> _WHAT YOU HAVE TO DO_: Turn the entries below, from the line with "You are a GUI" through the last line, into a numbered list, skipping any blank lines. Leave the pictures out.

> _RECORDS PROVIDED_:

-*-

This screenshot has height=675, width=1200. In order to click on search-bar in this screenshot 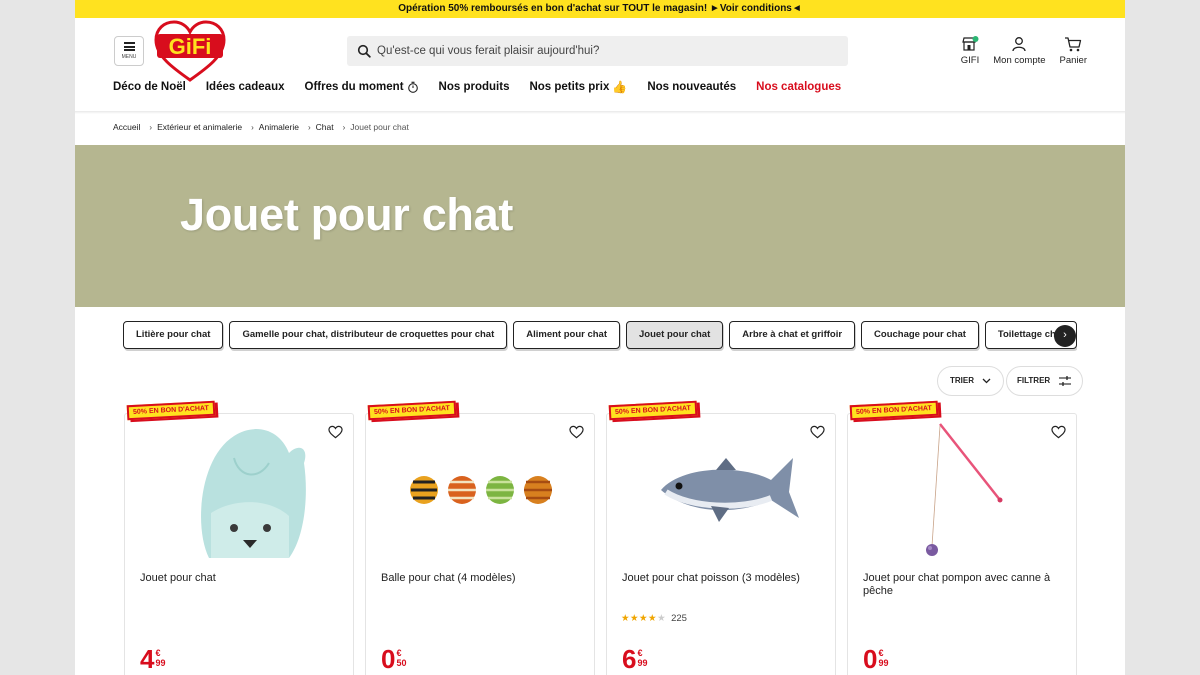, I will do `click(598, 51)`.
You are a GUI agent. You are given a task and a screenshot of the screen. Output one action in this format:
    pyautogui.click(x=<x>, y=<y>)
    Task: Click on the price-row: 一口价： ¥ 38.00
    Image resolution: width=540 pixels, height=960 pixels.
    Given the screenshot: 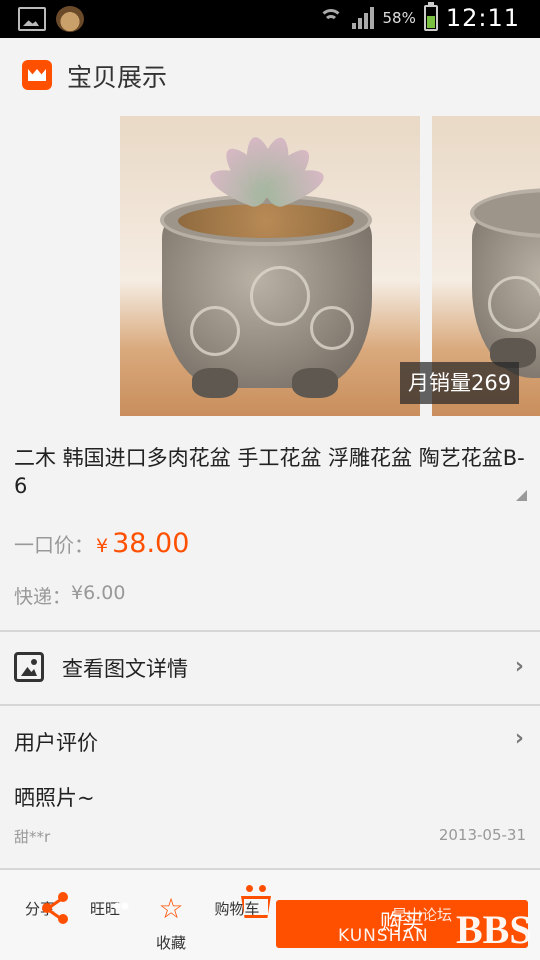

-*-

> _EXERCISE SOLUTION_:
1. You are a GUI agent. You are given a task and a screenshot of the screen. Output one action in this format:
2.     pyautogui.click(x=<x>, y=<y>)
3.     Task: Click on the price-row: 一口价： ¥ 38.00
4.     Image resolution: width=540 pixels, height=960 pixels.
5.     Given the screenshot: 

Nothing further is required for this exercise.